NEW APPROACHES TO THE DETECTION OF MYELOPEROXIDASE DEFICIENCY

Abstract

Family studies on myeloperoxidase (MPO) deficiency were carried out by quantitating the peroxidase activity of granulocyte preparations with 3 methods: guaiacol peroxidation, alanine decarboxylation and spectroscopic analysis. The guaiacol assay failed to show a definite pattern of inheritance in 2 families with MPO-deficient subjects. The granulocytes of 3 histochemically MPO-negative subjects had a peroxidase activity either half or even higher than that of control subjects.
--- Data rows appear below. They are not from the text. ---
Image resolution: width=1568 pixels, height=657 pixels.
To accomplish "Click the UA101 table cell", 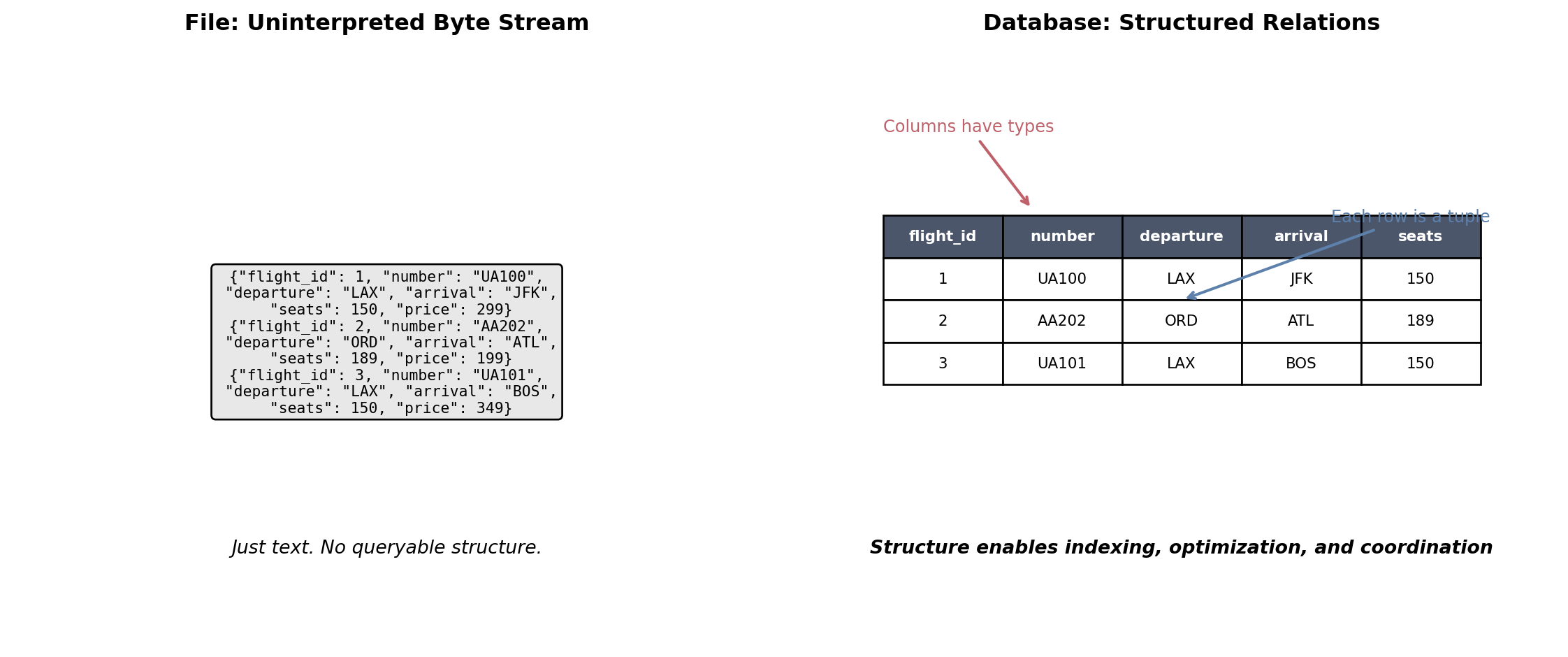I will tap(1062, 364).

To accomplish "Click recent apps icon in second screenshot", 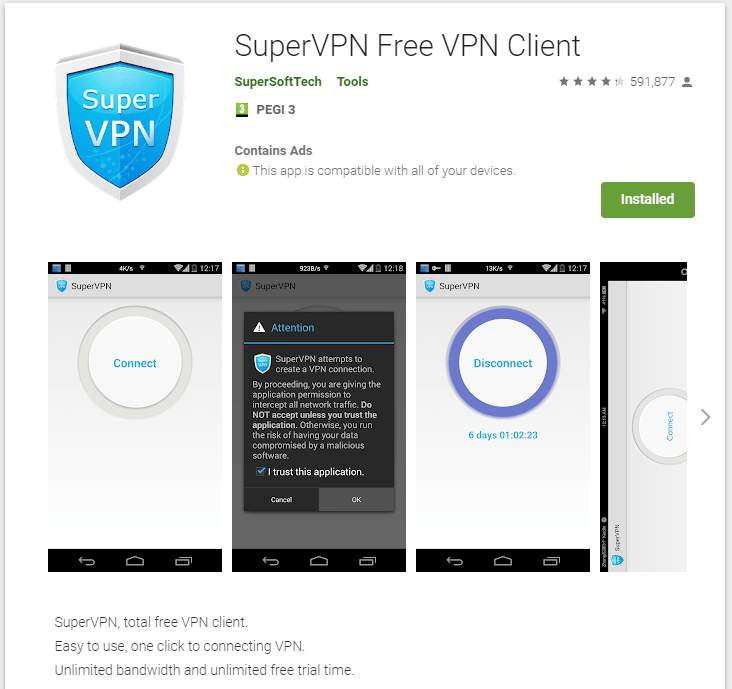I will tap(367, 561).
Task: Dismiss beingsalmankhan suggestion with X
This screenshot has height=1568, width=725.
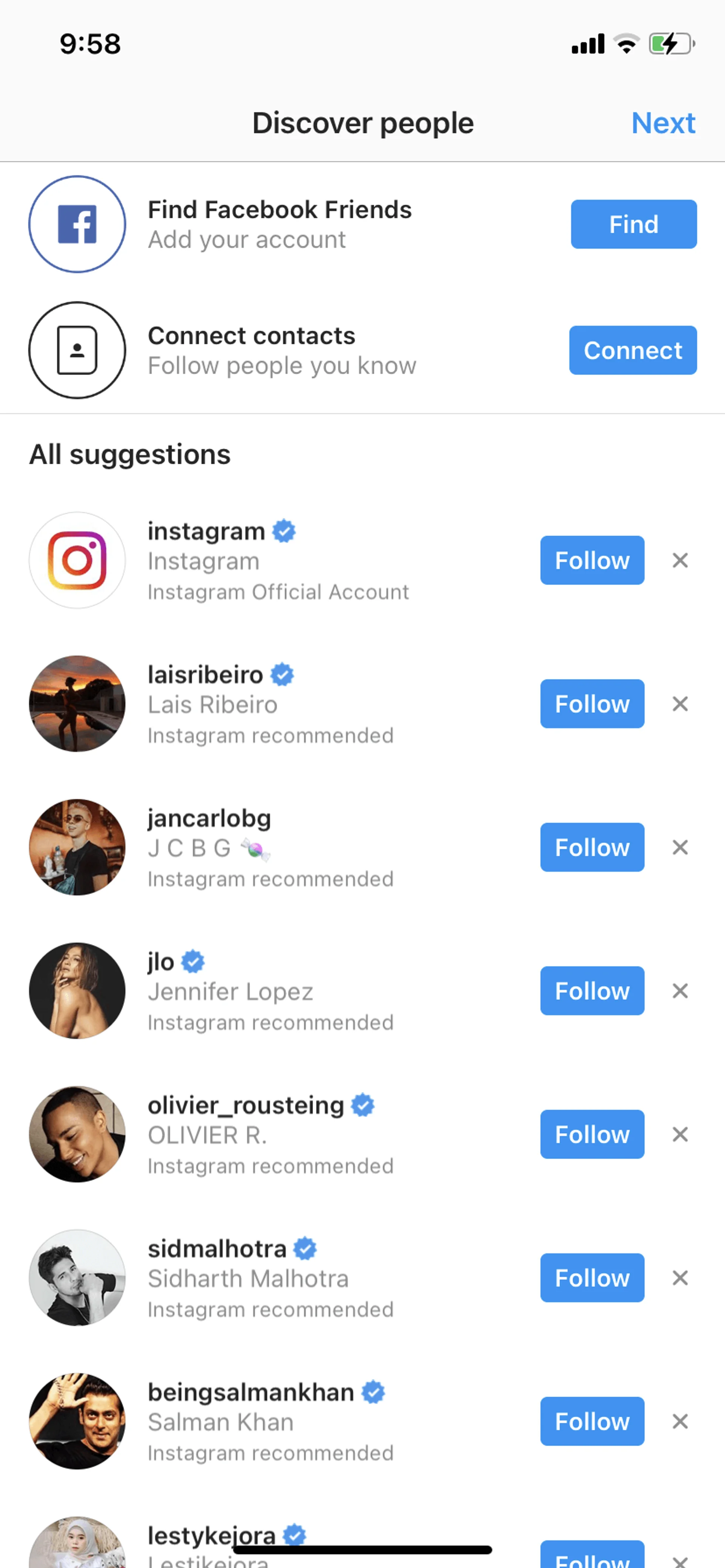Action: point(680,1421)
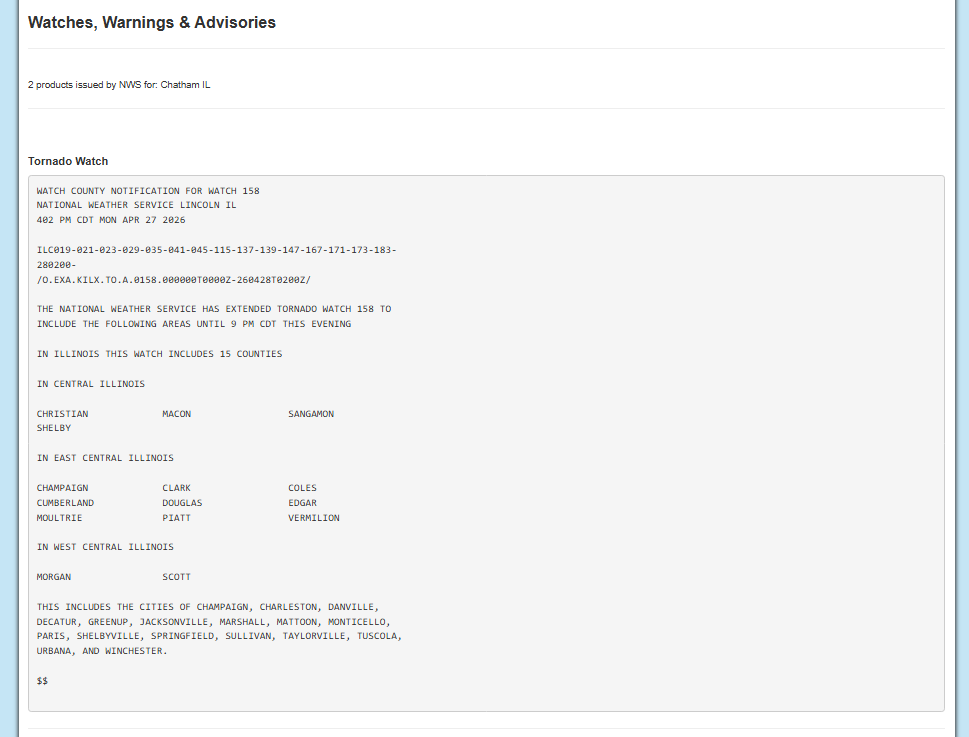
Task: Click the ILC019 county code line
Action: click(x=216, y=250)

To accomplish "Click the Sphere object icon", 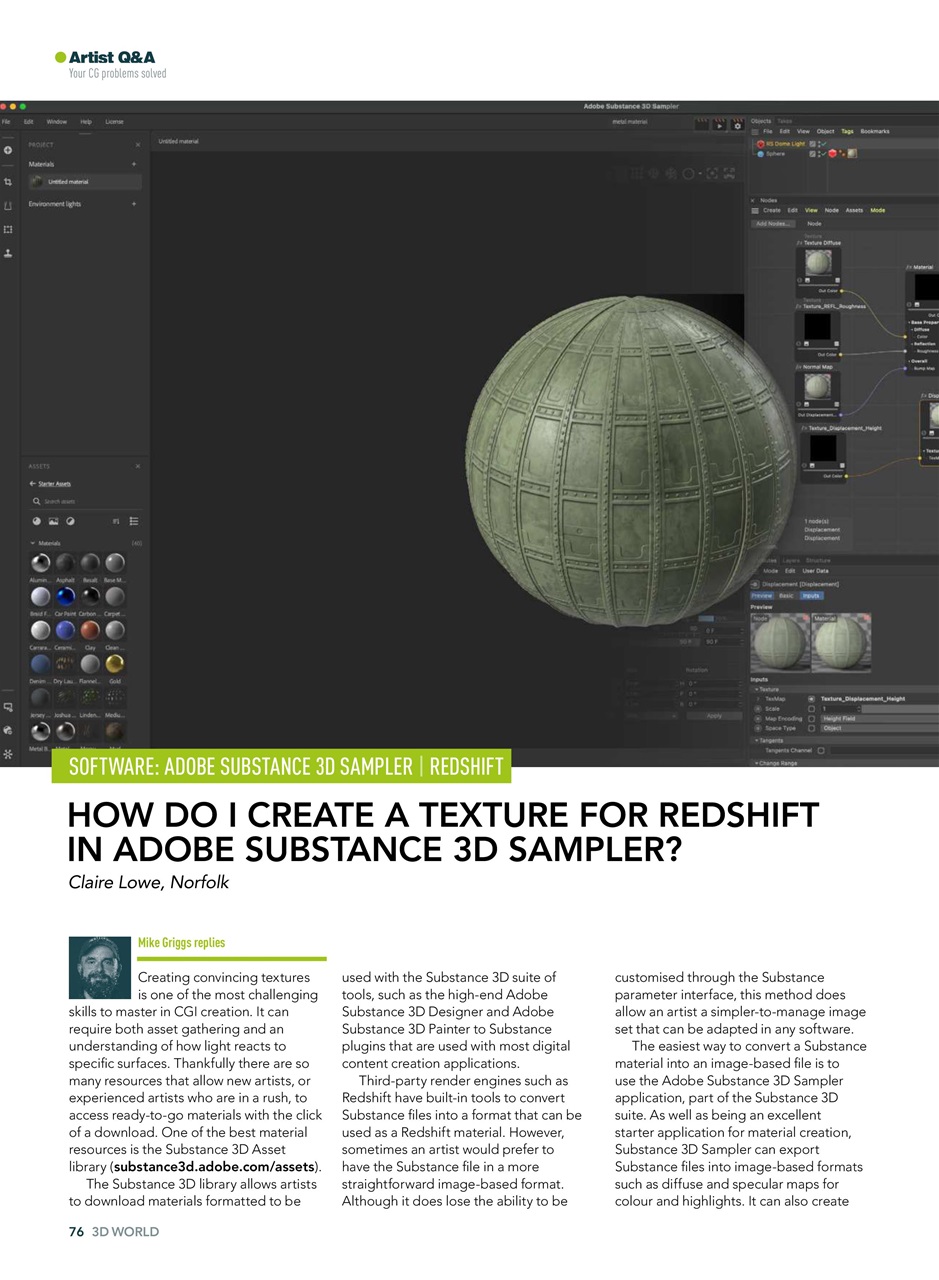I will pos(761,153).
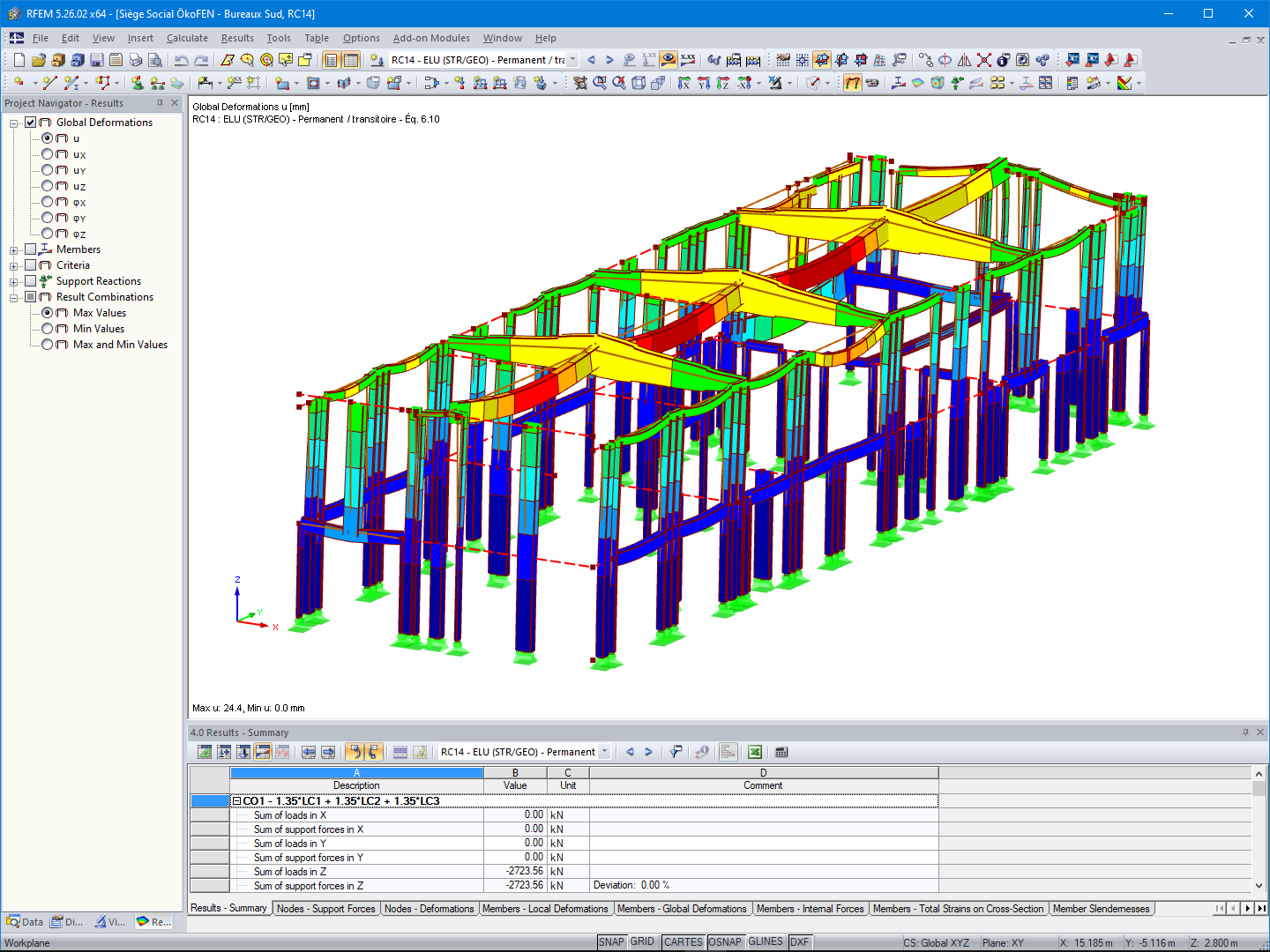Select the uZ deformation radio button
Image resolution: width=1270 pixels, height=952 pixels.
click(48, 186)
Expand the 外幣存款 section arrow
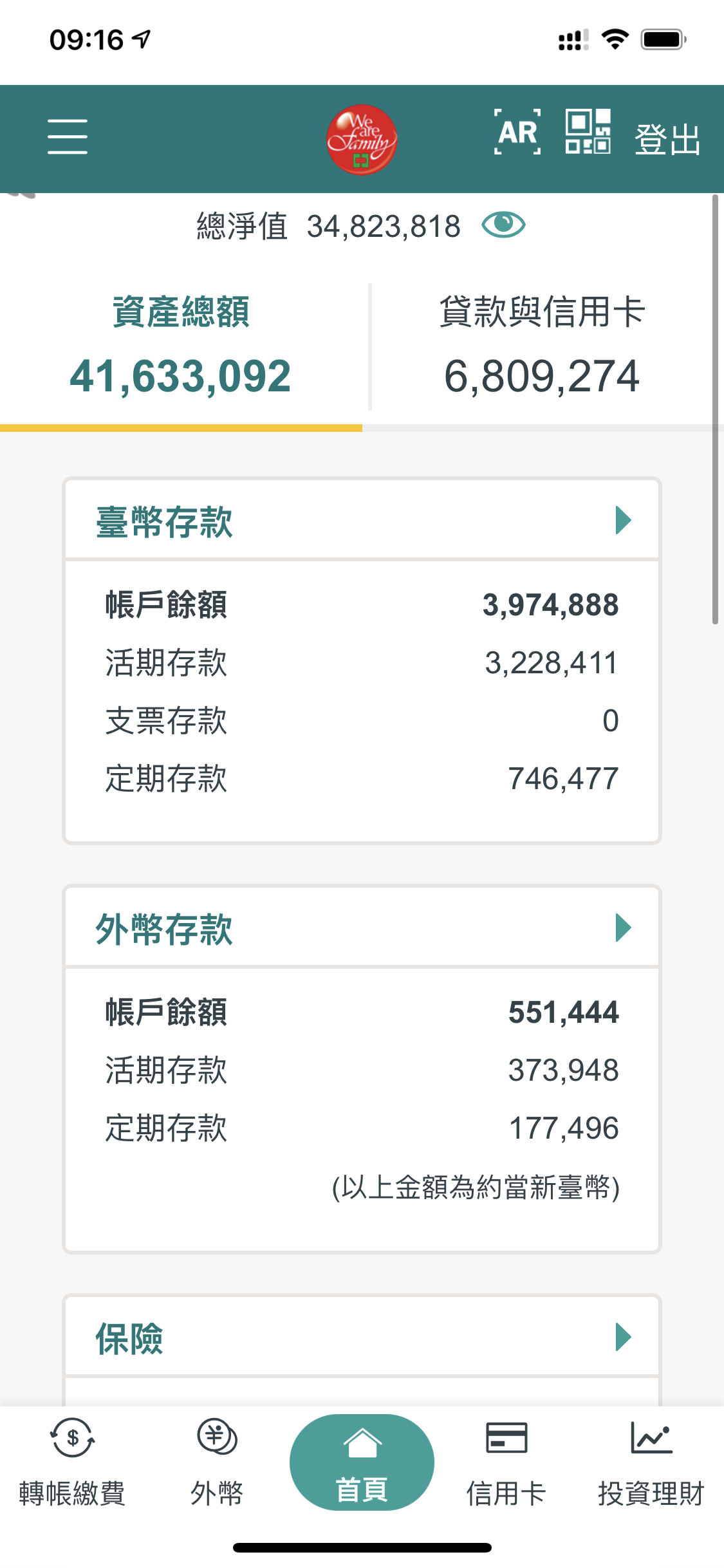 (623, 928)
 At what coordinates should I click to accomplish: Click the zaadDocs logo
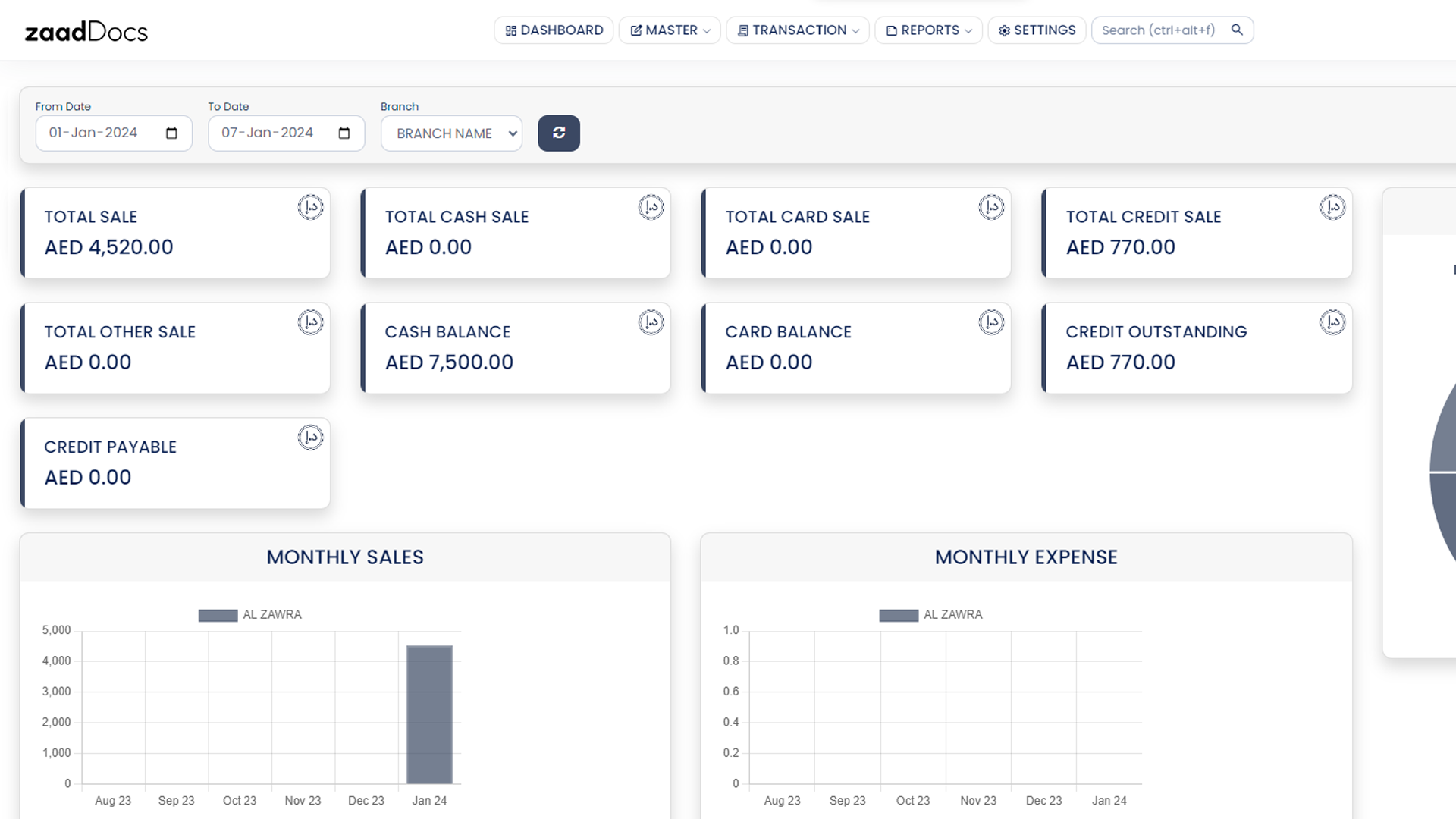86,30
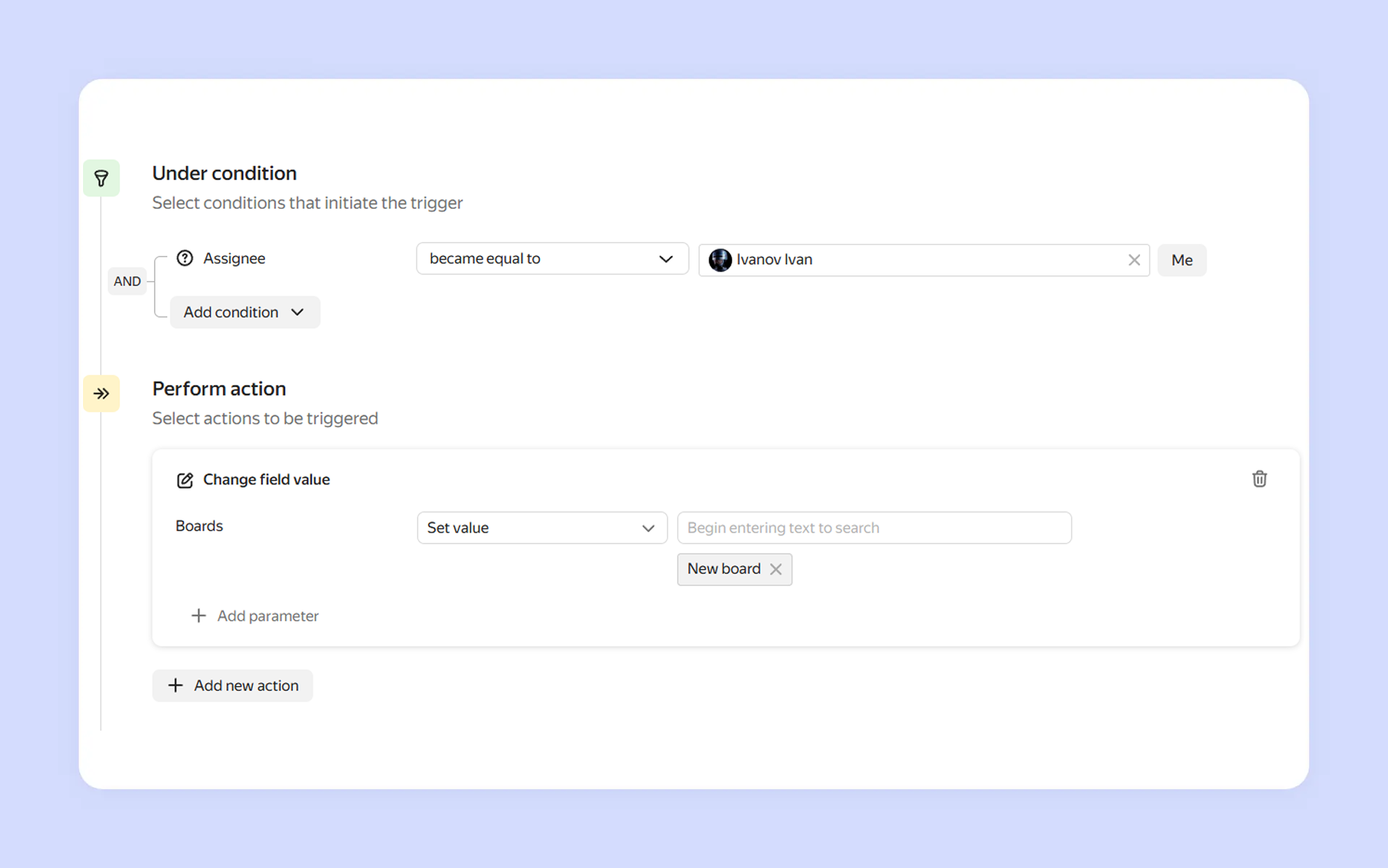Clear the Ivanov Ivan assignee with X
1388x868 pixels.
coord(1134,260)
The peroxidase activity of these granulocyte preparations in these 3 subjects showed a positive correlation to the number of eosinophils. The possibility then considered was that eosinophils may have obscured the true pattern of inheritance in this assay. Two other methods of MPO assay which were not influenced by the presence of eosinophil peroxidase (EPO) were devised. One was based on the ability of MPO, but not EPO, to catalyze decarboxylation of L-alanine in the presence of Triton X-100, and the other relied on the different spectral properties of the 2 peroxidases. The results obtained with these 2 methods were strictly comparable, allowed detection of both totally and partially MPO-deficient subjects, differed profoundly from those obtained with the guaiacol method when eosinophil-containing granulocyte preparations were used, and revealed a pattern of autosomal recessive inheritance in the 2 families studied. The results of the 3 methods were comparable when eosinophil-free granulocyte preparations were assayed. Failure to show a pattern of inheritance in some instances of primary MPO deficiency or deviations from the autosomal recessive mode of transmission of this defect may be attributed to interference by EPO. Peroxidase assay methods not subject to EPO interference, such as the 2 described in this article, may be used, particularly in the detection of heterozygote subjects for MPO deficiency in the presence of high eosinophil counts.